## Your instructions
Set it all down exactly, every record and every line.

(Dataset entries)
Content starts
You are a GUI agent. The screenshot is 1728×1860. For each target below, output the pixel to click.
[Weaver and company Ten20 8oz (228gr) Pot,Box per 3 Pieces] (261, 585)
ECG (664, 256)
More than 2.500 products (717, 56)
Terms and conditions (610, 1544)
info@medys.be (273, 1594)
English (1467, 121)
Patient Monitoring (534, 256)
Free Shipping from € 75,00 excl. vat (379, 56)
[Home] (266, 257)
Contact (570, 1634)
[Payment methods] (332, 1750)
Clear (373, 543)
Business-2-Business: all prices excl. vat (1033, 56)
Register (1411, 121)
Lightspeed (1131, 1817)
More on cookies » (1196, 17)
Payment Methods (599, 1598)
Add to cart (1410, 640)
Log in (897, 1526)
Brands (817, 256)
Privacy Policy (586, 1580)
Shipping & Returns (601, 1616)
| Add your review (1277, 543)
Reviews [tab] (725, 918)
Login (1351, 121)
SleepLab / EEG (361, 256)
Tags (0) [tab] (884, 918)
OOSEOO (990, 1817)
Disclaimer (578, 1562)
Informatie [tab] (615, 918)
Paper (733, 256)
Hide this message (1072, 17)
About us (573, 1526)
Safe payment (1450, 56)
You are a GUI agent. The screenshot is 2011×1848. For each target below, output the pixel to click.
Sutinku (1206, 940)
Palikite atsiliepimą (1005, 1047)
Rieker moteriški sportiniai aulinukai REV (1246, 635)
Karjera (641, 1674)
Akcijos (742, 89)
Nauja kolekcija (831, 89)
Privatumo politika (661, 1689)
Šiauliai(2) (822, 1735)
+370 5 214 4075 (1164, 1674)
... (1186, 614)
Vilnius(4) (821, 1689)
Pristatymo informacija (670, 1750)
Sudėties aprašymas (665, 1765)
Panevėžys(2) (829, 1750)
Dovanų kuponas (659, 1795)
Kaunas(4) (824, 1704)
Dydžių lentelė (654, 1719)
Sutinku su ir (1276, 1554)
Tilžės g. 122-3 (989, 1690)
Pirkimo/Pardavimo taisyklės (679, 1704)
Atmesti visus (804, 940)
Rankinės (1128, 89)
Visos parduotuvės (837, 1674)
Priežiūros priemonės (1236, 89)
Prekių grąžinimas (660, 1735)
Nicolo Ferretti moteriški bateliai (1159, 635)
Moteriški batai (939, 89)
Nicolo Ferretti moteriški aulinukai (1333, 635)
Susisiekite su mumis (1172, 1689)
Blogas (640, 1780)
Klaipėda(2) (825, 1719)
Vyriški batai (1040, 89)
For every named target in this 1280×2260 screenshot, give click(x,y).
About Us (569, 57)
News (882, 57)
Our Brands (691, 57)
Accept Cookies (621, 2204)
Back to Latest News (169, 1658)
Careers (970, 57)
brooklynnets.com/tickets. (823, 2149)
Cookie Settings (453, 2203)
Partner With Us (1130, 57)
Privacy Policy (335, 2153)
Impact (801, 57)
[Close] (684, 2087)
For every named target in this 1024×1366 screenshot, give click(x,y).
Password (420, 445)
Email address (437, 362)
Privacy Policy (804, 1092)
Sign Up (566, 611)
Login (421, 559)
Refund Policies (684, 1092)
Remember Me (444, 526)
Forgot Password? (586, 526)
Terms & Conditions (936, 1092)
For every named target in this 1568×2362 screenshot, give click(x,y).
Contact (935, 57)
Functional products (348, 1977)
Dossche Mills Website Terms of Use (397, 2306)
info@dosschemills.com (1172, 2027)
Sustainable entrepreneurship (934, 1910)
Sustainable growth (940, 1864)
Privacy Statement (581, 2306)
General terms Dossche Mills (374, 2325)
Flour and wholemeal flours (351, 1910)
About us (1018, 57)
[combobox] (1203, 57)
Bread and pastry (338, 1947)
Content ends
## Task output
You are a GUI agent. The screenshot is 1728×1860. For each target below, output the pixel to click.
[Weaver and company Ten20 8oz (228gr) Pot,Box per 3 Pieces] (261, 585)
ECG (664, 256)
More than 2.500 products (717, 56)
Terms and conditions (610, 1544)
info@medys.be (273, 1594)
English (1467, 121)
Patient Monitoring (534, 256)
Free Shipping from € 75,00 excl. vat (379, 56)
[Home] (266, 257)
Contact (570, 1634)
[Payment methods] (332, 1750)
Clear (373, 543)
Business-2-Business: all prices excl. vat (1033, 56)
Register (1411, 121)
Lightspeed (1131, 1817)
More on cookies » (1196, 17)
Payment Methods (599, 1598)
Add to cart (1410, 640)
Log in (897, 1526)
Brands (817, 256)
Privacy Policy (586, 1580)
Shipping & Returns (601, 1616)
| Add your review (1277, 543)
Reviews [tab] (725, 918)
Login (1351, 121)
SleepLab / EEG (361, 256)
Tags (0) [tab] (884, 918)
OOSEOO (990, 1817)
Disclaimer (578, 1562)
Informatie [tab] (615, 918)
Paper (733, 256)
Hide this message (1072, 17)
About us (573, 1526)
Safe payment (1450, 56)
You are a GUI agent. The screenshot is 2011×1848. For each target below, output the pixel to click.
Sutinku (1206, 940)
Palikite atsiliepimą (1005, 1047)
Rieker moteriški sportiniai aulinukai REV (1246, 635)
Karjera (641, 1674)
Akcijos (742, 89)
Nauja kolekcija (831, 89)
Privatumo politika (661, 1689)
Šiauliai(2) (822, 1735)
+370 5 214 4075 (1164, 1674)
... (1186, 614)
Vilnius(4) (821, 1689)
Pristatymo informacija (670, 1750)
Sudėties aprašymas (665, 1765)
Panevėžys(2) (829, 1750)
Dovanų kuponas (659, 1795)
Kaunas(4) (824, 1704)
Dydžių lentelė (654, 1719)
Sutinku su ir (1276, 1554)
Tilžės g. 122-3 (989, 1690)
Pirkimo/Pardavimo taisyklės (679, 1704)
Atmesti visus (804, 940)
Rankinės (1128, 89)
Visos parduotuvės (837, 1674)
Priežiūros priemonės (1236, 89)
Prekių grąžinimas (660, 1735)
Nicolo Ferretti moteriški bateliai (1159, 635)
Moteriški batai (939, 89)
Nicolo Ferretti moteriški aulinukai (1333, 635)
Susisiekite su mumis (1172, 1689)
Blogas (640, 1780)
Klaipėda(2) (825, 1719)
Vyriški batai (1040, 89)
For every named target in this 1280×2260 screenshot, give click(x,y).
About Us (569, 57)
News (882, 57)
Our Brands (691, 57)
Accept Cookies (621, 2204)
Back to Latest News (169, 1658)
Careers (970, 57)
brooklynnets.com/tickets. (823, 2149)
Cookie Settings (453, 2203)
Partner With Us (1130, 57)
Privacy Policy (335, 2153)
Impact (801, 57)
[Close] (684, 2087)
For every named target in this 1024×1366 screenshot, give click(x,y).
Password (420, 445)
Email address (437, 362)
Privacy Policy (804, 1092)
Sign Up (566, 611)
Login (421, 559)
Refund Policies (684, 1092)
Remember Me (444, 526)
Forgot Password? (586, 526)
Terms & Conditions (936, 1092)
For every named target in this 1568×2362 screenshot, give click(x,y).
Contact (935, 57)
Functional products (348, 1977)
Dossche Mills Website Terms of Use (397, 2306)
info@dosschemills.com (1172, 2027)
Sustainable entrepreneurship (934, 1910)
Sustainable growth (940, 1864)
Privacy Statement (581, 2306)
General terms Dossche Mills (374, 2325)
Flour and wholemeal flours (351, 1910)
About us (1018, 57)
[combobox] (1203, 57)
Bread and pastry (338, 1947)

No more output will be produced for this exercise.